===== Texte
Avant les Indiens, il y a eu les Acadiens

D'un génocide à l'autre

Chronique de Me Christian Néron

« Le génie britannique pour accommoder les différences » a marqué notre imaginaire avant même la conquête de 1759
Il y a plusieurs façons de qualifier le genre « d’accommodement » qui a bouleversé l’existence des Acadiens en 1755. Le moins que l’on puisse dire c’est qu’il s’agit d’un crime de masse pour éradiquer une population considérée nuisible. Certains l’ont qualifié de crime d’Etat. D’autres, comme Bernard Landry, ont dit qu’il s’agissait d’un crime contre l’humanité. Enfin, pour les auteurs du Manifeste Beaubassin, il s’agirait d’une « punition » infligée à un « peuple distinct ». Alors qu’en est-il ? En fait, le crime commis contre la population acadienne peut être qualifié… de génocide ! Pour s’en faire une idée, examinons les faits à la lumière du droit afin de mieux saisir l’intention des Britanniques. C’est l’intention qui constitue le critère ultime de qualification d’un acte criminel.
De l’étude des faits, il ressort tout d’abord que les autorités anglaises n’ont jamais eu l’intention de « punir » les Acadiens. Ce qu’elles ont voulu, puis planifié et réalisé, c’est de faire disparaître de l’échiquier géopolitique une pièce qui entravait leurs projets d’expansion coloniale. Et faire disparaître un peuple n’a rien à voir avec l’idée de le « punir ». Punir, c’est simplement corriger une conduite répréhensible pour la rendre plus convenable.
Dès 1743, dans une correspondance échangée avec le gouverneur Shirley du Massachusetts, et le lieutenant-gouverneur Mascarène de la Nouvelle-Écosse, le duc de Newcastle, Secrétaire d’état au département Sud, déclarait déjà qu’il était d’une absolue nécessité de faire disparaître les Acadiens. Le duc de Newcastle était à l’époque la plus haute autorité en matière coloniale. À la lecture de cette correspondance, il ressort que la seule et unique question qui lui causait quelque souci – compte tenu de l’ampleur du projet – était celle de ses coûts. Les questions humanitaires, morales, légales, ou constitutionnelles, n’ont jamais fait partie de l’équation. La seule préoccupation du ministre était ses coûts de réalisation. L’éradication de la population acadienne n’était en rien une mesure punitive pour réprimer une conduite répréhensible. La question était géopolitique, et même géostratégique. Le duc avait jugé que le temps était venu de sécuriser militairement la région afin de favoriser la consolidation des intérêts britanniques en Amérique du Nord.
==========
===== Contenu des données
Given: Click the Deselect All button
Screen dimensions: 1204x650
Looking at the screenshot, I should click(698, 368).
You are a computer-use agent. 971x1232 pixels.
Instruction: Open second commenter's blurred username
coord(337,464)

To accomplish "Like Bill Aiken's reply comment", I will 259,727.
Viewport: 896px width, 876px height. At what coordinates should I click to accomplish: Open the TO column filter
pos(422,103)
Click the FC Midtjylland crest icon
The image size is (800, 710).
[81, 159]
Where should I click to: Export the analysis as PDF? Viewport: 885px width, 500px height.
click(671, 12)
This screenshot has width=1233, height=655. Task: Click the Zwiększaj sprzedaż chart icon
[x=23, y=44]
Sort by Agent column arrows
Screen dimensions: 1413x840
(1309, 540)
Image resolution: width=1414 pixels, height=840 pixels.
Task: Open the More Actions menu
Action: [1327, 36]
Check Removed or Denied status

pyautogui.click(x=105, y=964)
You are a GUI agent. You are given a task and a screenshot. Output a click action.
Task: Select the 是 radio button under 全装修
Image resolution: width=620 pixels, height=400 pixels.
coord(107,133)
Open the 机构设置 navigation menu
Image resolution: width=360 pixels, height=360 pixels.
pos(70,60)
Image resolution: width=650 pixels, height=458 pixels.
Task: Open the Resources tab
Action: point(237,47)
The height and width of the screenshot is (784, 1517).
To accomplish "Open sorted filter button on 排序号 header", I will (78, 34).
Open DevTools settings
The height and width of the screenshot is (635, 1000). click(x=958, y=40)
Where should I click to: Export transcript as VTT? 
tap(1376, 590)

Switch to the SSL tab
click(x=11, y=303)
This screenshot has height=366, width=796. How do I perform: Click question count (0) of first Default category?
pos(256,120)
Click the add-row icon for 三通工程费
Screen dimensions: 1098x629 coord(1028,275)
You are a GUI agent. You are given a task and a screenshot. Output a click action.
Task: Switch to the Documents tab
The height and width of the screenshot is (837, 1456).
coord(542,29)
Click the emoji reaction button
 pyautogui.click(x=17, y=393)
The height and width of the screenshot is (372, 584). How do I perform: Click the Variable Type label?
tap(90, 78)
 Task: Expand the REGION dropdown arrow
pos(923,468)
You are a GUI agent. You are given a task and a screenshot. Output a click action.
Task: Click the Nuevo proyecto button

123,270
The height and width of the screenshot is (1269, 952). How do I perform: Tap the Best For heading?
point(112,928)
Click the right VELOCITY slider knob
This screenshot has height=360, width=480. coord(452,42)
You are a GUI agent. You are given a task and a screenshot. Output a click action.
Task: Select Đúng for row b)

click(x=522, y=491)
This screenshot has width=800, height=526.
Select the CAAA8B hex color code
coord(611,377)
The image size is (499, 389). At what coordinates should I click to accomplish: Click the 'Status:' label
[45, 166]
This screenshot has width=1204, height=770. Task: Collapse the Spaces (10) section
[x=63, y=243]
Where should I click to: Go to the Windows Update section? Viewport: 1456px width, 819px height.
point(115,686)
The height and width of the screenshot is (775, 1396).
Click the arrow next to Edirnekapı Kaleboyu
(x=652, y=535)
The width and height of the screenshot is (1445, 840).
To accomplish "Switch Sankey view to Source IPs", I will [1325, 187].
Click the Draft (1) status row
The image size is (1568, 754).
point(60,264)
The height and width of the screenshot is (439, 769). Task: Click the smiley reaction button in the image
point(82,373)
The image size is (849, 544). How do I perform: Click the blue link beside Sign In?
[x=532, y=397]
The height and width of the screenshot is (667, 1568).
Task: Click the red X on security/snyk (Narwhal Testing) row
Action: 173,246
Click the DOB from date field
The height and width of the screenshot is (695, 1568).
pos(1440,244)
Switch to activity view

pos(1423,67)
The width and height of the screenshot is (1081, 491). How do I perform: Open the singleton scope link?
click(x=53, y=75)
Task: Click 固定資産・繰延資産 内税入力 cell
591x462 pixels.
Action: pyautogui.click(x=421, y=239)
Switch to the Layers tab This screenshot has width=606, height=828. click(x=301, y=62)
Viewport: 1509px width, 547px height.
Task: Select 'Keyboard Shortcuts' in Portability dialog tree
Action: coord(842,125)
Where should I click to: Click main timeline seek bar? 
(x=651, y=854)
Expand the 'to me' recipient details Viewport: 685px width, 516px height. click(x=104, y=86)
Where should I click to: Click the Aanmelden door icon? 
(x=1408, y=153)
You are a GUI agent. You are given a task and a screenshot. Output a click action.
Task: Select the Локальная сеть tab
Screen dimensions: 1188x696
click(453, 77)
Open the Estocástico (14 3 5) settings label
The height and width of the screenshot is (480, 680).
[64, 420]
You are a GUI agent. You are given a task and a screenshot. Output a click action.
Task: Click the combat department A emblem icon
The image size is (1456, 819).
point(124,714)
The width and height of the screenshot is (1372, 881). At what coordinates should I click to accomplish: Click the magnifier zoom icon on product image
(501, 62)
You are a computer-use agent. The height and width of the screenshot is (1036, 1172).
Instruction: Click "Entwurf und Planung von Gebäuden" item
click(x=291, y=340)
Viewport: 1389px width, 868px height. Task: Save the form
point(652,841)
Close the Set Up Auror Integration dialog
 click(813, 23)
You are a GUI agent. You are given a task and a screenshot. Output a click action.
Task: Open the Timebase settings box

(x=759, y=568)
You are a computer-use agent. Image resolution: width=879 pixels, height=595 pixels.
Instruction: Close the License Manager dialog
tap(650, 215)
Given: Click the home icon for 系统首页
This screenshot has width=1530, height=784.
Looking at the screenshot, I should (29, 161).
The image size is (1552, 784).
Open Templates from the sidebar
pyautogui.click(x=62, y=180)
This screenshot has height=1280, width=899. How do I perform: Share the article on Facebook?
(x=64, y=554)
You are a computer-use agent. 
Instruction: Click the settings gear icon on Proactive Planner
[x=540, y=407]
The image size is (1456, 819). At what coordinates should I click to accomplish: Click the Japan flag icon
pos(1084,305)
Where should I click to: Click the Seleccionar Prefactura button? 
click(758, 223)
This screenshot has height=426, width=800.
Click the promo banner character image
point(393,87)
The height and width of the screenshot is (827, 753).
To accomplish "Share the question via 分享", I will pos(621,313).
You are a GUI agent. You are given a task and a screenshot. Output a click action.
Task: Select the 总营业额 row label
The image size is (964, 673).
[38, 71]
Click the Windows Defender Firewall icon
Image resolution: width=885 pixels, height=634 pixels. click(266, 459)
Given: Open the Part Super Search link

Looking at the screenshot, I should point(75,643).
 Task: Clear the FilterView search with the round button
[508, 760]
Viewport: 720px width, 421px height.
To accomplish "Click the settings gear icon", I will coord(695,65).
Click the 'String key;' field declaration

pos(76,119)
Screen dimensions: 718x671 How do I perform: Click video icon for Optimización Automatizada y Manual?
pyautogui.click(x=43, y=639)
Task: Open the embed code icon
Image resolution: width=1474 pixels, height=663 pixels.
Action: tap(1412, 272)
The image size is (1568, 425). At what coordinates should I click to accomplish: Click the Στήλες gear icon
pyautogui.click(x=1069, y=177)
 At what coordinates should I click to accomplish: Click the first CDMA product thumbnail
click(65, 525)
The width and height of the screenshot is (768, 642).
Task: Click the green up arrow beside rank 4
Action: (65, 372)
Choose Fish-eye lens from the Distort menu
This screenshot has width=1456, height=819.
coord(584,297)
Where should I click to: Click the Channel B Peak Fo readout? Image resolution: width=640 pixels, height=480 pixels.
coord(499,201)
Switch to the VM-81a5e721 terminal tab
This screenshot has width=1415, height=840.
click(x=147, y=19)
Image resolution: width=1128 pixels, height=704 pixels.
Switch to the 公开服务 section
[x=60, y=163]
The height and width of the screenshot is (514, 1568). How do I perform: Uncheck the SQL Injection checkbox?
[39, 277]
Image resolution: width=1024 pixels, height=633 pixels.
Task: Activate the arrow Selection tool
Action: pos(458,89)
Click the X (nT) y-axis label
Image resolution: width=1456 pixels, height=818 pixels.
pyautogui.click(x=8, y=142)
==========
Objectif de la tâche: Poursuivez la chronique sur l'expulsion des Acadiens en reprenant juste après sa dernière phrase.

Réponse attendue:
Il fallait donc agir puisque les Acadiens, paysans industrieux, produisaient déjà des surplus alimentaires substantiels qui risquaient de tomber entre les mains de la puissance rivale de l’Angleterre. Une armée étrangère aurait pu s’installer et vivre longtemps de ce surplus. Il fallait donc éliminer ce risque de l’échiquier. Lorsque le gouverneur Lawrence et le Conseil de la Nouvelle-Écosse tranchèrent en faveur de la solution finale, le 28 juillet 1755, il n’a pas été davantage question de punir les Acadiens. D’ailleurs, quels crimes aurait-on pu reprocher à ces paysans paisibles et prospères qui vivaient de façon si bien réglée au rythme des marées et des saisons ? C’est cette prospérité agricole, ajoutée à leur position géostratégique, qui faisait peur aux Britanniques et, surtout, aux colons de la Nouvelle-Angleterre. Le recours au droit du plus fort s’avérait donc la seule façon « d’accommoder la différence » acadienne.
Au cours des différents épisodes d’une comédie judiciaire qui eut lieu durant le mois de juillet 1755, il ressort qu’aucun membre du Conseil de la Nouvelle-Écosse ne s’est montré disposé à écouter les explications des Acadiens ni leur profession de loyauté envers Sa Majesté. Les reproches soulevés autour du serment d’allégeance étaient factices, cyniques et sans objet, compte tenu que les Acadiens étaient, aux yeux de la loi, de véritables sujets. Leur statut de sujets britanniques, « entiers et parfaits », était juridiquement inattaquable, mais la dynamique coloniale et le droit du plus fort ne se soucient guère de légalité. Les autorités avaient déjà à l’esprit l’idée bien arrêtée de les expédier quelque part à l’aut’bout du monde. Bien entendu, personne n’osa dire aux Acadiens les motifs véritables pour lesquelles on s’acharnait à les tourmenter : ils étaient une pièce nuisible sur l’échiquier géopolitique des intérêts coloniaux de la Grande-Bretagne en Amérique du Nord.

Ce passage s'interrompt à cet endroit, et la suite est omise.